Asian Pacific Craniofacial Association and Archives of Craniofacial Surgery

Article information

Arch Craniofac Surg. 2022;23(2):51-52
Publication date (electronic) : 2022 April 20
doi : https://doi.org/10.7181/acfs.2022.00122
Head of Unit, Cleft and Craniofacial South Australia (formerly Australian Craniofacial Unit), Women’s and Children’s Hospital, Adelaide, Australia
Correspondence: Mark Moore Cleft and Craniofacial South Australia, Women’s and Children’s Hospital, 72 King William Road, North Adelaide, South Australia 5006, Australia E-mail: mark.moore@sa.gov.au
Received 2022 March 22; Revised 2022 March 22; Accepted 2022 April 4.

More than 25 years ago, Asian Pacific Craniofacial Association (APCA) was founded by 20 surgeons from seven countries with the aim of furnishing leadership and fostering advances in craniofacial surgery in our region. As one of those founding members of APCA, it has been exciting and inspiring to contribute to and observe the growth and development of our specialty in the intervening years. The recent agreement between APCA and the journal Archives of Craniofacial Surgery (ACFS) is a natural and necessary progression which affords us an official journal that provides a forum in which to publish and showcase the knowledge and excellence evolving in the multidisciplinary management of craniofacial deformities within the Asian Pacific region.

At the inception of APCA, the techniques of craniofacial surgery were already largely defined through the pioneering work of Paul Tessier and the first generation of craniofacial surgeons principally based in North America and Europe. Only in Taiwan, Japan, and Australia, where teams, led respectively by Dr. Yu Ray Chen, Dr. Kitaro Ohmori, and Dr.
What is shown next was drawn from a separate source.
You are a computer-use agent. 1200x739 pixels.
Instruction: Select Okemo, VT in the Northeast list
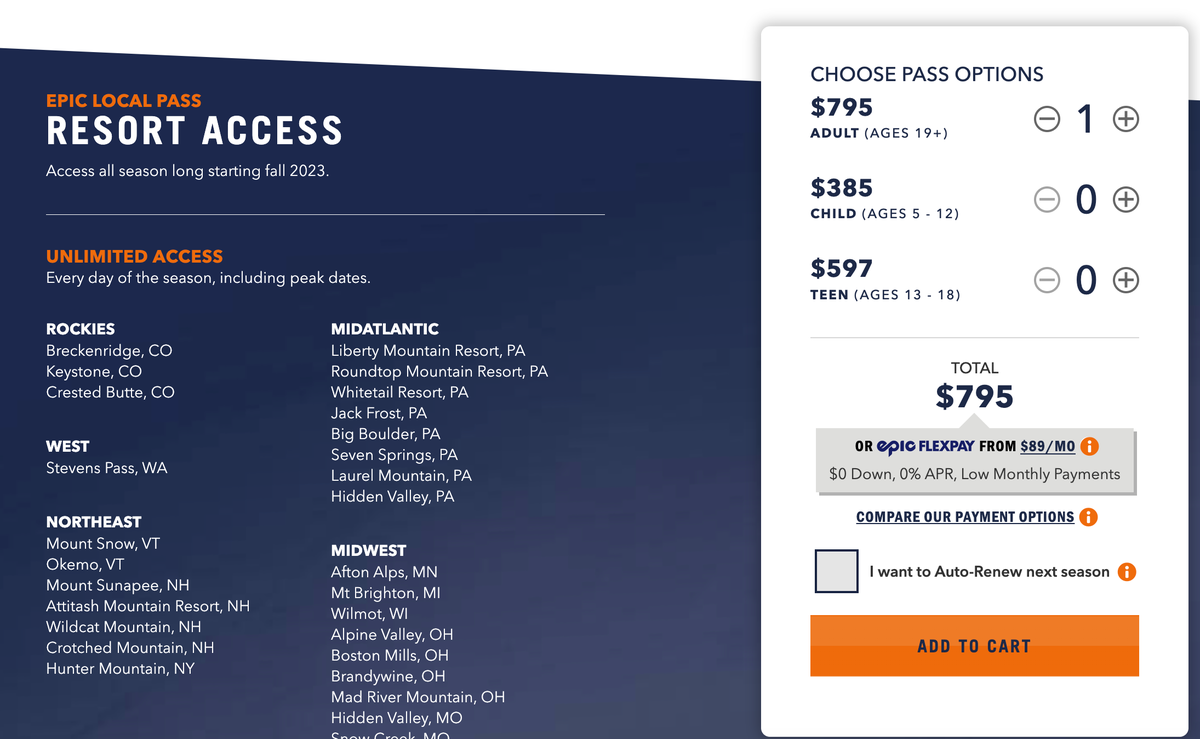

David David were in place, was the emerging specialty of craniofacial surgery being successfully practiced. The availability of similarly established multidisciplinary teams subsequently followed in the larger more affluent nations of East Asia. With the increasing availability and affordability of sophisticated healthcare delivery across our region, we now have well-regarded multidisciplinary craniofacial clinics functioning in most of the larger nations. This has been in no small part facilitated by the more experienced teams actively teaching and training across the region over the last few decades. Even during the coronavirus disease 2019 (COVID-19) pandemic this has been possible via online teaching and webinars, so that despite the global restrictions imposed on us all, skills transfer has been ongoing, and in some circumstances accelerated.

The Asian Pacific region demonstrates a number of special features relating to the fields of cleft and craniofacial deformity— including high numbers of cleft lip and palate, a special predilection for fronto-ethmoidal meningoencephalocele, and others. The large population of East Asia over the last few decades has shown significant upward movement on the socioeconomic ladder, with improving access to and demand for higher-quality healthcare. Similarly, our research institutions have shown an increasing interest in both clinical and basic science studies relating to craniofacial growth and development, genetics, bone biology, and clinical outcome audits. The opportunity for multicenter collaborative studies, involving both high-income countries and low and middle-income countries as equal partners, is an increasingly attractive proposition if we are to better understand these conditions and advance our management of these clinical challenges. The era of big data and artificial intelligence is already with us, and applying these tools should accelerate our understanding of cleft and craniofacial disorders, and we can utilize ACFS to rapidly report advances in this domain. The longstanding craniofacial centers in high-income countries have an obligation to audit and report the long-term outcomes of these complex conditions if the next generation is to avoid repeating the same mistakes. This is an essential step forward if we are to more efficiently deliver health care and reduce the burden of care for children with cleft and craniofacial deformities and their families.

Whilst it is clear that analysis of large clinical datasets is essential if we are to make progress in our multicenter outcome studies for complex craniofacial conditions, surgeons will also continue to modify and evolve their techniques, incorporating new technologies wherever possible. In the craniofacial arena, endoscopic-assisted surgery has sought to find a place in infant craniosynostosis surgery incorporating other helmet technologies. Only by careful study and comparison with established reports from the previous generation’s surgical activity can we truly confirm whether these advances have real advantages, or merely shift the burden of care elsewhere in the multidisciplinary treatment pathway. Similarly, the wider usage of fat grafting in the face for established craniofacial deformities is assuming an increasing role and requires careful study as to its short- and long-term efficacy for either total or facade correction, with consequent modification of existing protocols.

The combination in our region of a large clinical caseload and increasingly active, highly trained multidisciplinary teams who are looking to report their outcomes with scientific rigor makes this partnership between APCA and ACFS an ideal outcome for the further evolution of our specialty in our region.

Notes

Conflict of interest

No potential conflict of interest relevant to this article was reported.